## Given passage

Title image by jOuey.



  1. Avatar Jon_Anon says:

    I’m still searching for that book where the hero is also the villian, s/he just doesn’t know it yet. I really want a fantasy series that deconstructs the “Dark Lord” trope, where over the course of the series the main character goes from being the hero to being the villain. And not just any villain but THE villain and he didn’t even realise it happened or better yet the reader didn’t even realize until when it’s to late and the reader goes “oh” when it turns out they have been rooting for the big bad the whole time.

    Also not to be “that guy” but it’s Thanos nor Thanatos.

    • Avatar Jennie Ivins says:

      Gah! I can’t believe I missed that! Thanks for the correction. 🙂

    • Avatar Jonathan says:

      The First Law sortof does this.

      Also, Brent Weeks is good with a similar trope- characters who begin as heroes but slowly over the course of the story become increasingly evil as they are corrupted by dangerous magic, and re-reading the story its tricky to pinpoint any exact moment when they mentally crossed the line.

    • Avatar Marzio Ombra says:

      Jack of Shadows by Roger Zelazny – trust me

    • Avatar Zafir says:

      See, old chunky-face in GotG was so unmemorable that I didn’t even get his name right… And not to be *that dragon-riding bitch* but it’s ‘not’ not ;nor’ :-ppppppp

      But I would totally go or *that* book if you could ever find it. It’s been done in other contexts. I can think of an Agatha Christe murder story where the narrator turns out to be the murder. Arguably there’s Breaking Bad and Tyrant (I think – haven’t watched enough to be sure). I’m almost sure its been done as SF, but I can’t actually name the story. But yes, the downfall of an idealist trying to make the world a better place who slips unseeing into being the Dark Lord by trying to force his/her vision on the world but truly seeing that it;s for the greater good, that would totally float my boat.

      • Avatar Robin says:

        I am pretty certain that if you could write Adolf Hitler from his point of view, his final thoughts would be something along the lines of, “How did I get HERE? All I wanted was 99% employment and for the trains to run on time!”

## Exercise set
(a) Return the part of the comment thread from "I’m still searching" up to and including "Thanos nor Thanatos.".
(b) Name every commenter who posts in the comment thread.
(c) Which book by Roger Zelazny is recommended in the comment thread?
The items that come after this comment thread are from a different source.

## Stored data

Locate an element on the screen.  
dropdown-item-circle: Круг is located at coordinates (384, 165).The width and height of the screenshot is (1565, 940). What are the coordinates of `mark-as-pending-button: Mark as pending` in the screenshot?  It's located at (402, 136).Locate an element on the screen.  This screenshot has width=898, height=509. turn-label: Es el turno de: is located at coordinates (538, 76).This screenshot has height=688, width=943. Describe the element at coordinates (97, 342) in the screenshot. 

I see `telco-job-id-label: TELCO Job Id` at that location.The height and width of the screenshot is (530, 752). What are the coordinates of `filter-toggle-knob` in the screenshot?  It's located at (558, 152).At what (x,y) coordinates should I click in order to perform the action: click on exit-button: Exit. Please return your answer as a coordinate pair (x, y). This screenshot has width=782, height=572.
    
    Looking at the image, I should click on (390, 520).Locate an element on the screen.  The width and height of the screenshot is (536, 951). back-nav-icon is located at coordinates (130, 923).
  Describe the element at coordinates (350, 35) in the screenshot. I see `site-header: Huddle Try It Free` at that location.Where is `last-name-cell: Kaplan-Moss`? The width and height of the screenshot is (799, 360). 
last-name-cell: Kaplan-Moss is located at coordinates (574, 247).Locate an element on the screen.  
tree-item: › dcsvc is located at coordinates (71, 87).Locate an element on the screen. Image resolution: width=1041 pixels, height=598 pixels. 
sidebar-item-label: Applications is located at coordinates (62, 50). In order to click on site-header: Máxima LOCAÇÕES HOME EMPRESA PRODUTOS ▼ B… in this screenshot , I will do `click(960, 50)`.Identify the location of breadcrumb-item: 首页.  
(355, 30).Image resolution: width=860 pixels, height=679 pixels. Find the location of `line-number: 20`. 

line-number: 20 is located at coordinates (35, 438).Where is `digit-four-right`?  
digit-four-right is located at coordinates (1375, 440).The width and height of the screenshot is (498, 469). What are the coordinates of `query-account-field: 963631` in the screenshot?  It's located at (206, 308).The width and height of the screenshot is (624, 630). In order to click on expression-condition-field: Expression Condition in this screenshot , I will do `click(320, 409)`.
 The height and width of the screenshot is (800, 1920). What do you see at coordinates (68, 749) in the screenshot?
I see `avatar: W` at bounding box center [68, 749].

## Outputs for the tasks
(a)
I’m still searching for that book where the hero is also the villian, s/he just doesn’t know it yet. I really want a fantasy series that deconstructs the “Dark Lord” trope, where over the course of the series the main character goes from being the hero to being the villain. And not just any villain but THE villain and he didn’t even realise it happened or better yet the reader didn’t even realize until when it’s to late and the reader goes “oh” when it turns out they have been rooting for the big bad the whole time.

    Also not to be “that guy” but it’s Thanos nor Thanatos.

(b) Jon_Anon, Jennie Ivins, Jonathan, Marzio Ombra, Zafir, Robin

(c) Jack of Shadows